15,119,322 members
Articles / General Programming / Sorting
Article
Posted 16 Dec 2013

24.4K views
20 bookmarked

# QuickSortByRange, QuickSelectByRange, PartitionByRange

Rate me:
A performance improvement for the classic sort / select algorithms.

## Introduction

The classic QuickSort and QuickSelect algorithms have poor worst-case performance. If bad pivots are consistently chosen, such as decreasing by only a single element each time, then worst-case performance is quadratic: O(n2). Duplicate values in the array are problematic for QuickSort.

This article introduces the QuickSortByRange, QuickSelectByRange, and PartitionByRange algorithms which provide a remedy to the problem with duplicates by returning a pivot range from the PartitionByRange algorithm. This approach works well when the array contains several duplicate values.

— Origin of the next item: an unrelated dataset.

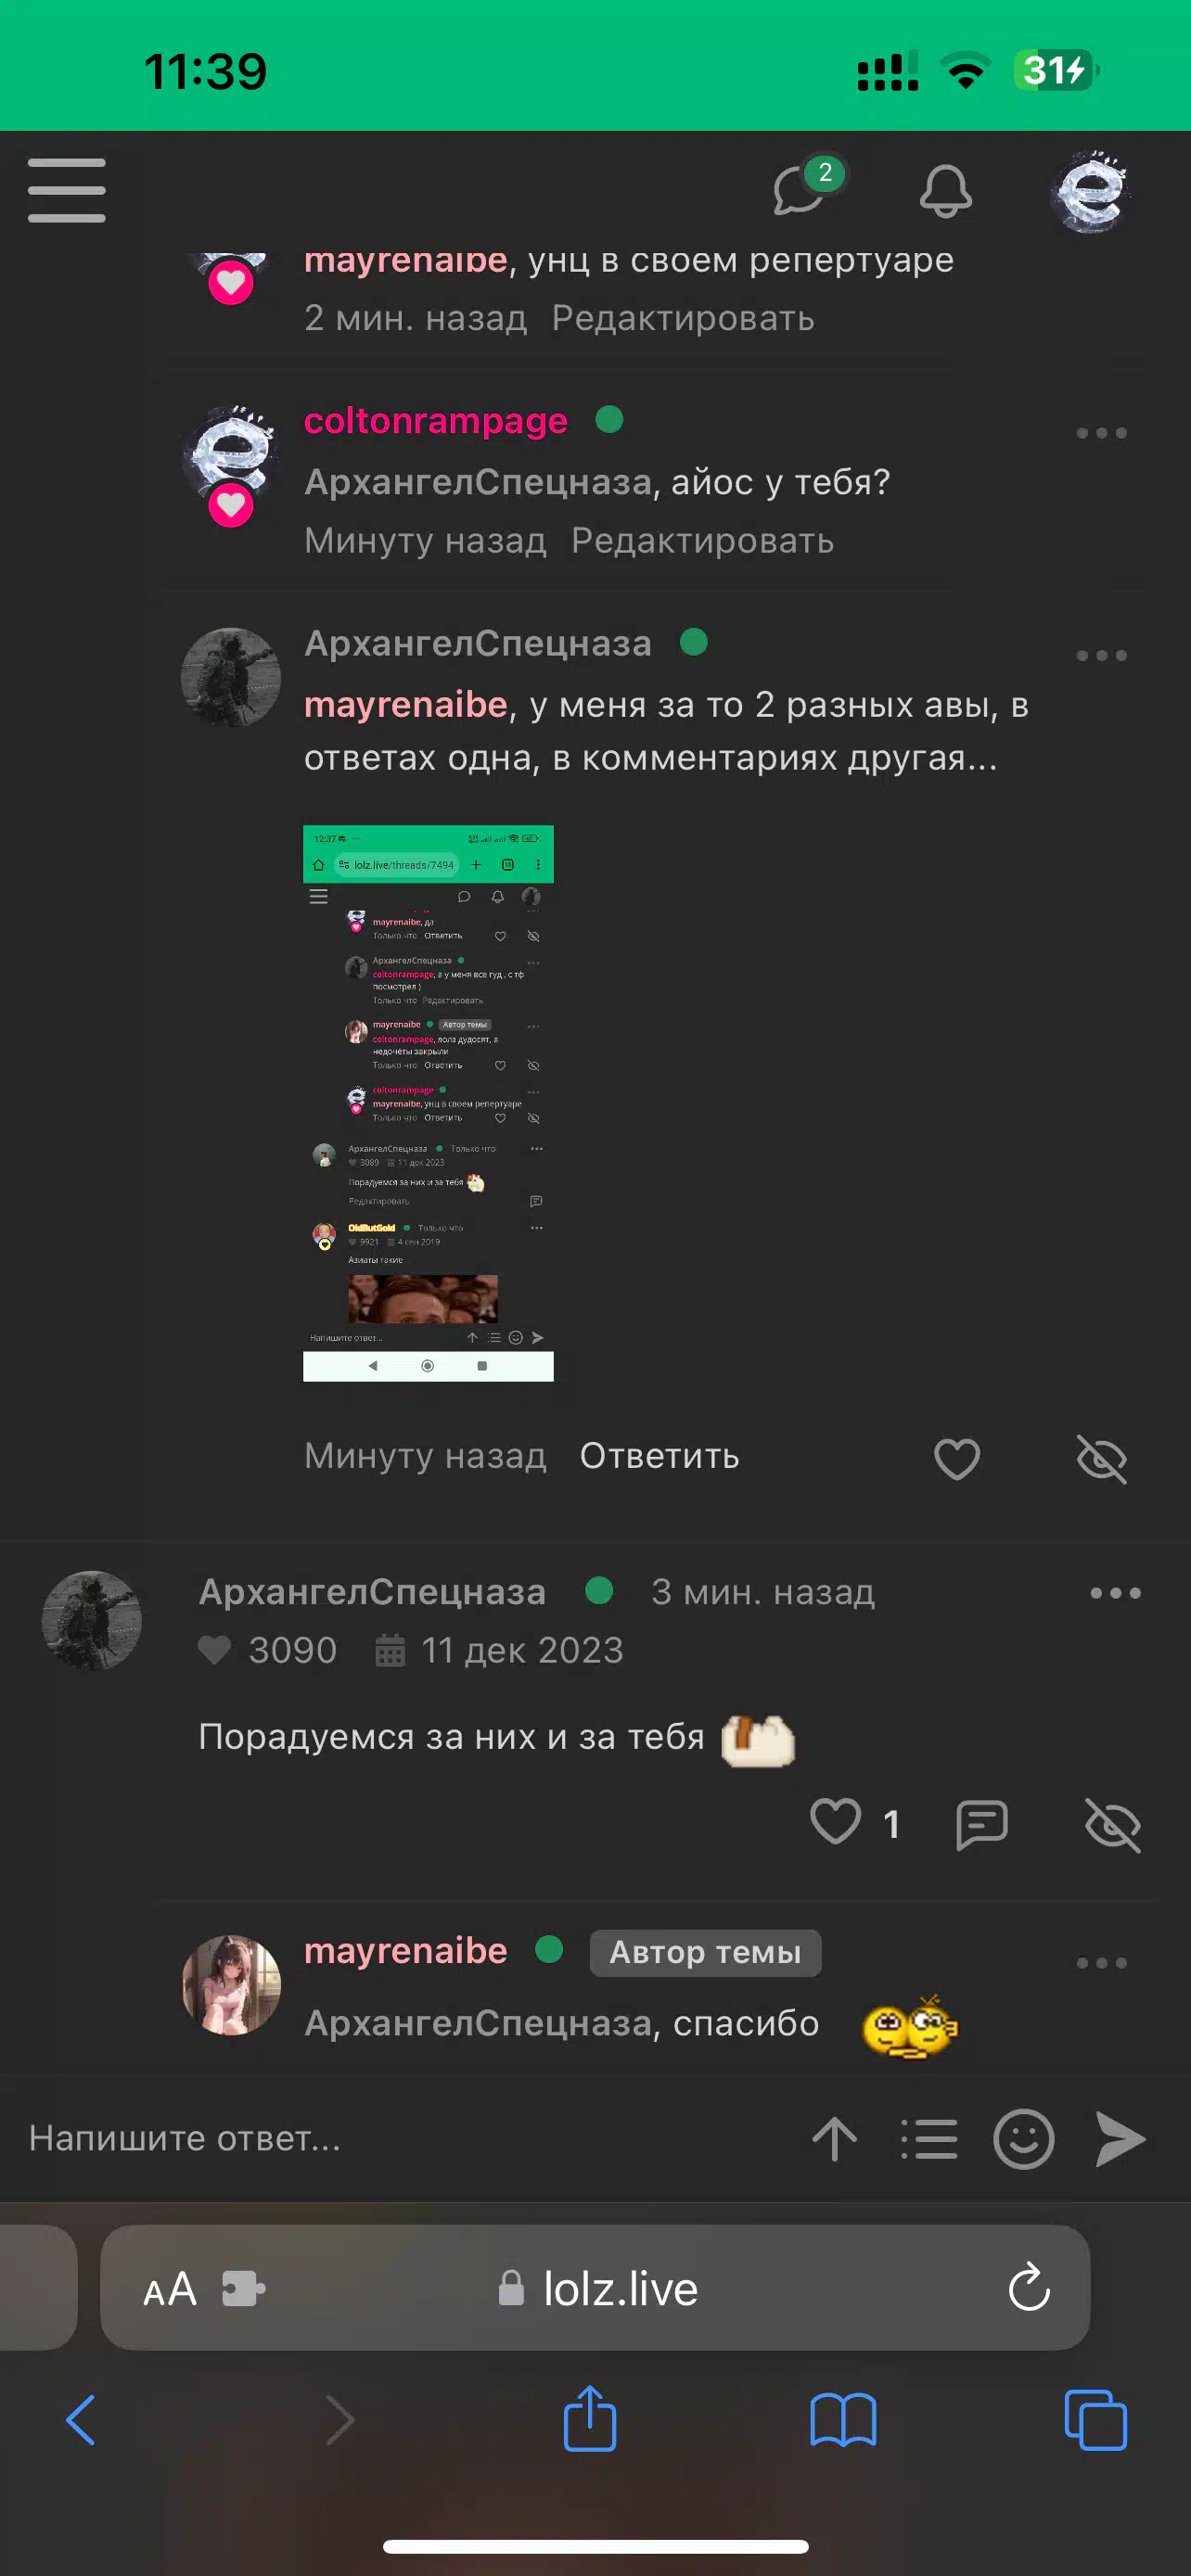Screen dimensions: 1191x2576
Task: Hide the 'Порадуемся за них' post with crossed eye
Action: (1112, 1825)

For example, if every element of the array contains the same value, then QuickSort delivers O(n2) whereas QuickSortByRange delivers O(n). Considering that the average case performance of QuickSort is O(n log n), the all-duplicates scenario becomes a better than average case scenario for QuickSortByRange as compared to the worse than average case scenario we see with QuickSort.

## Background

QuickSort and QuickSelect both rely on a partition algorithm. The partition algorithm looks at an initial (pivot) value within a range of the array and then reorganizes the values within that range so that all the values less than or equal to the pivot value are placed to the left of the pivot and the values greater than the pivot value are moved to the right of the pivot. The algorithm will move the pivot element, if necessary, to satisfy this quasi-sort and then it returns the final position of the pivot element.

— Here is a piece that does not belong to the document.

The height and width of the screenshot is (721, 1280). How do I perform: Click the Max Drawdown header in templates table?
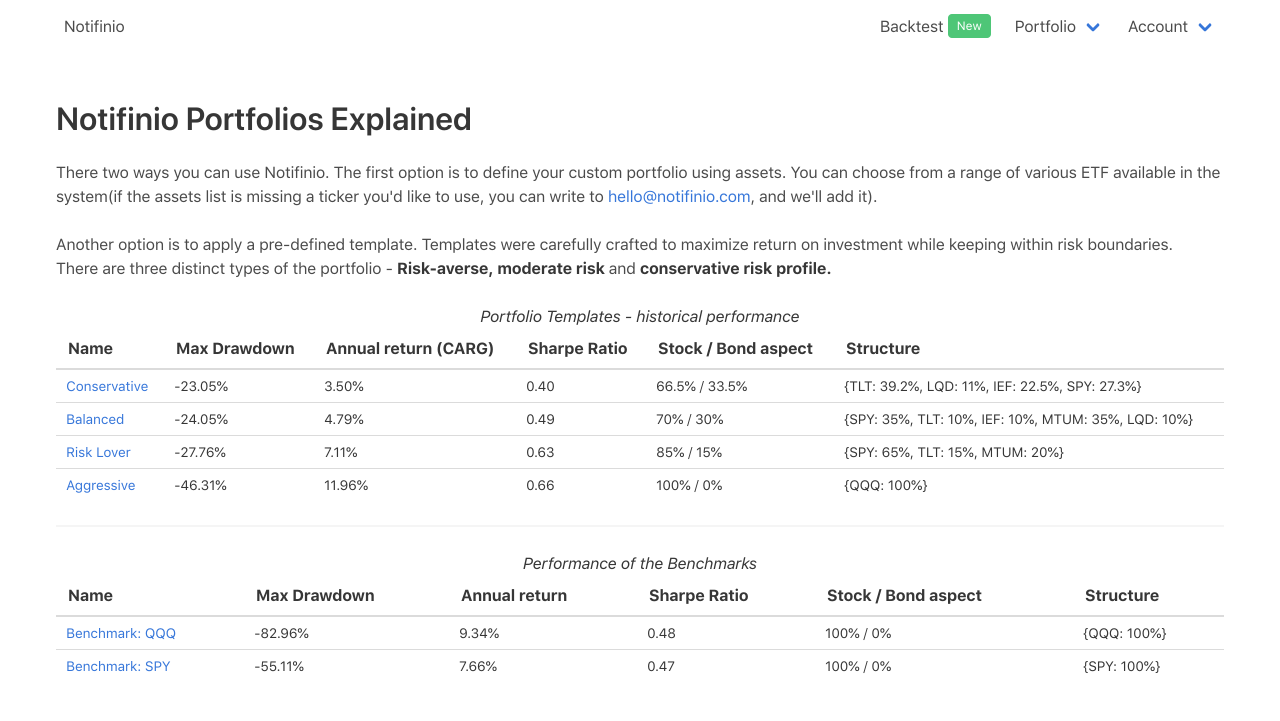(x=235, y=349)
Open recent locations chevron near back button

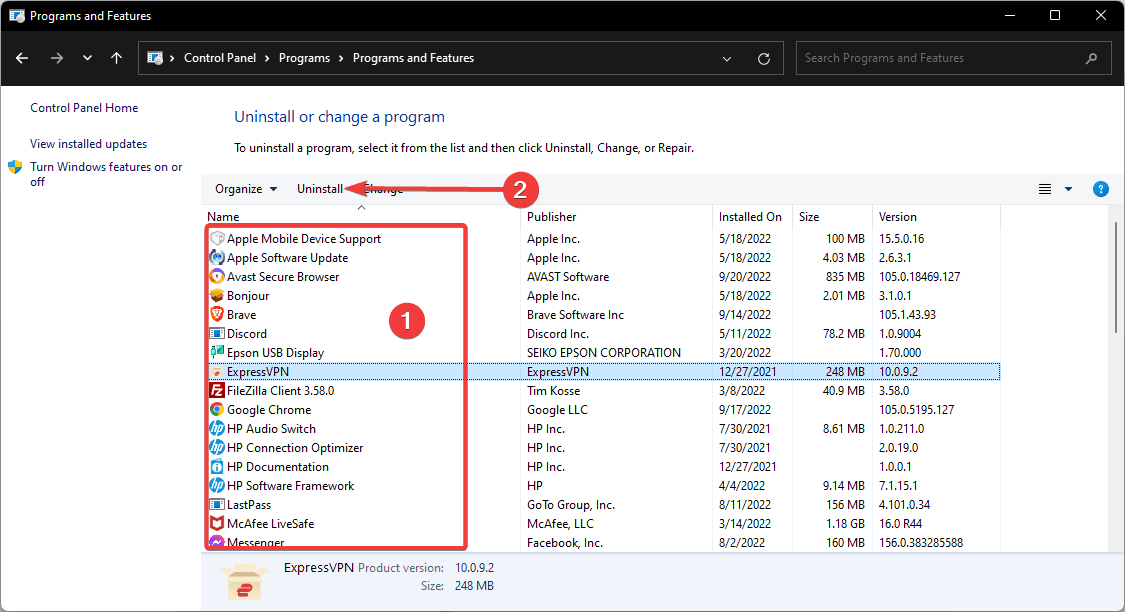(88, 58)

For example, let's consider the following range within a larger array:

[ < , > , == , x , < , > , < , == ]

In this example, 'x' marks the pivot value, '<' indicates values less than the pivot value, '>' indicates values greater than the pivot value, and '==' indicates values equal to the pivot value.

After a single pass through the quickSort partition algorithm, these elements will have been reorganized to:

[ < , == , < , < , == , x , > , > ]

PartitionByRange takes the quasi-sort a step further. It further reorganizes the array so that elements equal to the pivot element are placed to the immediate left of the pivot element. Values less than the pivot value are placed to the left of this range of equal-value elements.

After a single pass through the PartitionByRange algorithm, these elements will have been reorganized to:

[ < , < , < , == , == , x , > , > ]

Instead of returning a single value indicating the final position of the pivot value, the PartitionByRange algorithm returns two values indicating the range of positions which contain the same value as the pivot value. This enables the QuickSortByRange and QuickSelectByRange algorithms to move the boundaries of the next pass through the PartitionByRange further to the right or left than QuickSort and QuickSelect, respectively.

## Using the Code

The code is written in C# for arrays of integers. It's fairly straightforward to port the code to another language or value type.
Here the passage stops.